Logement et immobilier au Mexique
Marché et niveaux de prix
Les écarts de prix entre régions atteignent des proportions considérables. Les quartiers centraux de Mexico, comme Polanco, la Condesa et la Roma, ainsi que San Miguel de Allende, Merida et la Riviera Maya, ont connu une forte hausse portée par la demande étrangère et par le travail à distance. Les villes moyennes de l'intérieur et le sud du pays restent bien plus abordables. Les prix s'affichent en pesos, mais les annonces des zones touristiques les libellent souvent en dollars.
Zone restreinte et fideicomiso
La Constitution interdit aux étrangers d'acquérir directement un bien situé à moins de 50 kilomètres d'un littoral ou de 100 kilomètres d'une frontière. Dans cette zone dite restreinte, l'achat passe par un fideicomiso, une fiducie bancaire de 50 ans renouvelable qui confère au bénéficiaire les droits d'usage et de revente. La constitution d'une société mexicaine ouvre une autre voie, réservée en principe aux projets à finalité économique.
Location
Les baux d'habitation portent le plus souvent sur un an et supposent un dépôt de garantie d'un à deux mois. Les propriétaires exigent fréquemment une caution solidaire apportée par un propriétaire local, ou à défaut une police juridique souscrite auprès d'un assureur, solution habituelle pour les nouveaux arrivants. Une partie du parc se loue meublée dans les grandes villes, en particulier dans les immeubles récents.
Achat et frais annexes
La vente se conclut obligatoirement devant un notario publico, officier public nommé par l'État qui rédige l'acte et vérifie les titres. Les frais d'acquisition comprennent un droit de mutation de l'ordre de 2 à 5 % selon les États, les honoraires du notaire et les frais d'inscription au registre.
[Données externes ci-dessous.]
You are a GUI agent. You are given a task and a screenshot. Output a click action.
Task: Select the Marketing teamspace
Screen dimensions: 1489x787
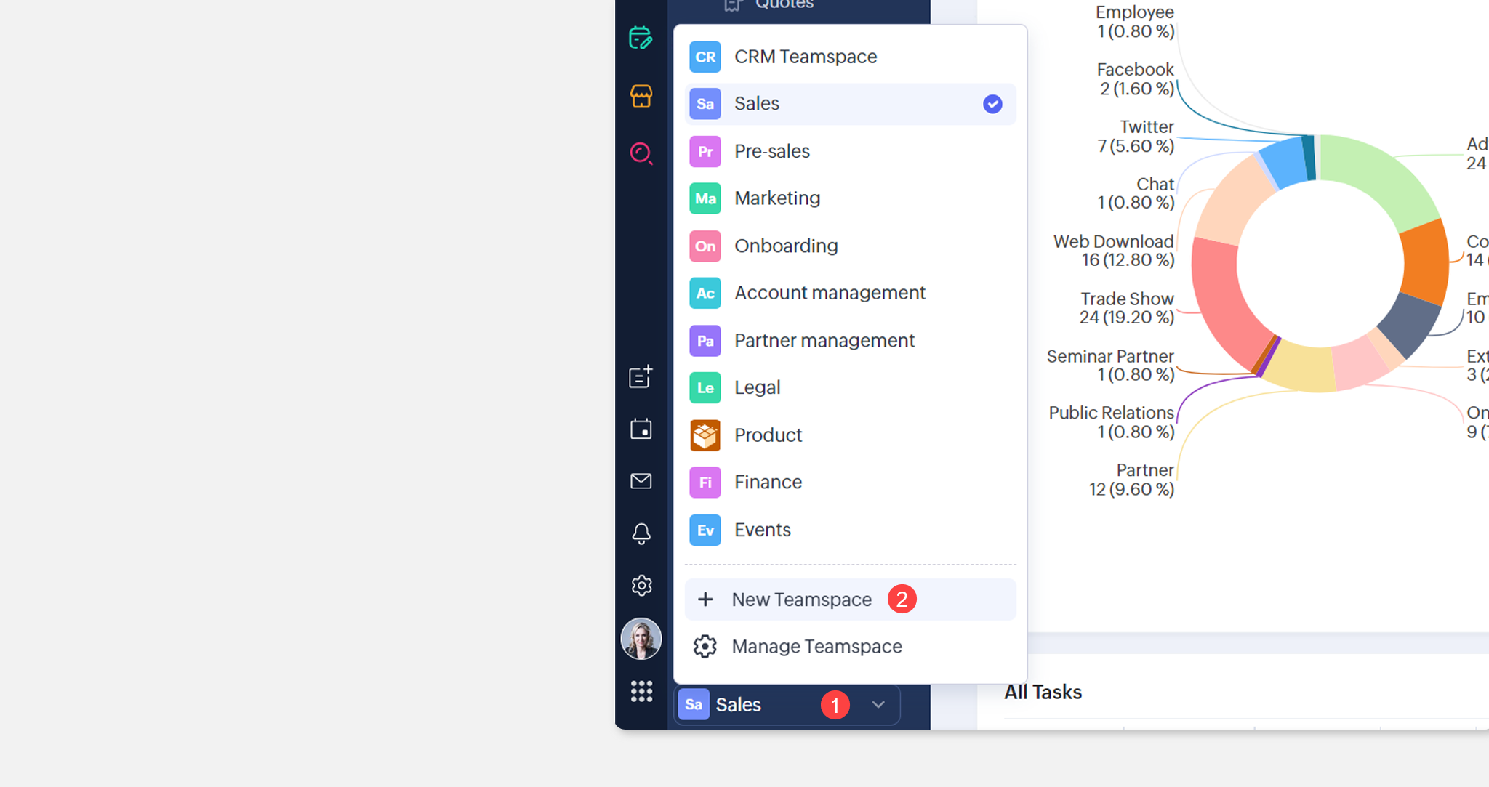click(776, 198)
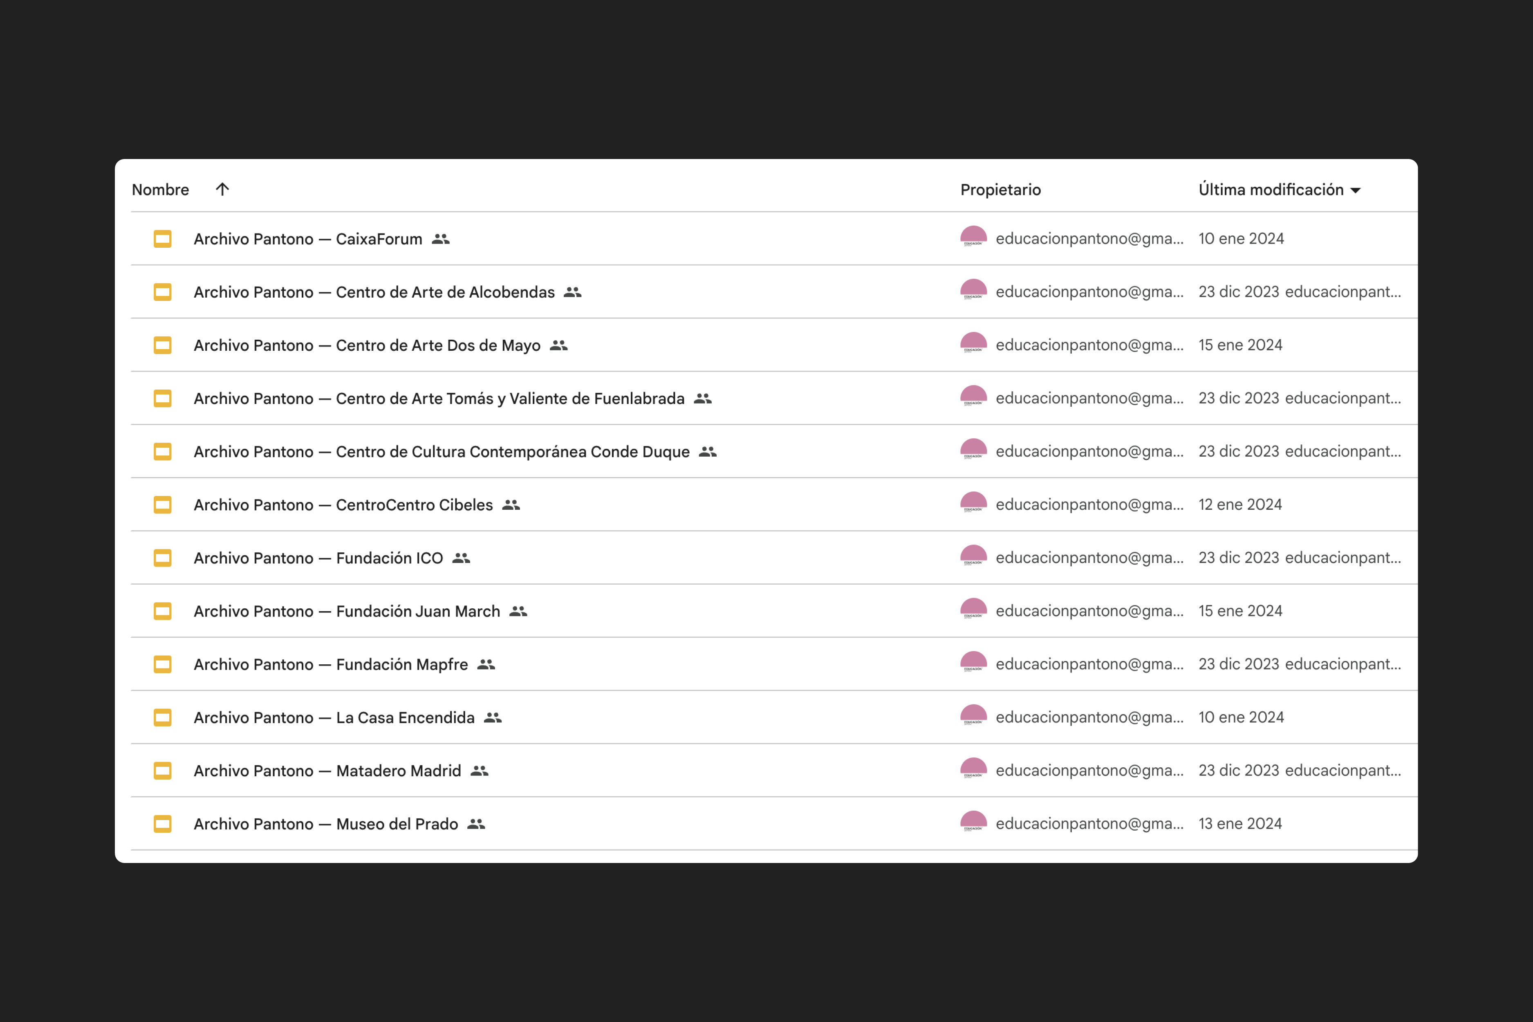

L'impôt foncier annuel, le predial, reste très faible au regard des standards européens, tandis que la revente peut donner lieu à une imposition sur la plus-value.
Précautions juridiques
La vérification du titre auprès du registre public de la propriété évite bien des déconvenues, notamment sur les terrains issus du régime ejidal, propriété collective qui ne se vend pas librement sans une procédure de conversion préalable. Le recours à un avocat indépendant du vendeur et de l'agence constitue une sécurité élémentaire, en particulier pour les biens situés en bord de mer.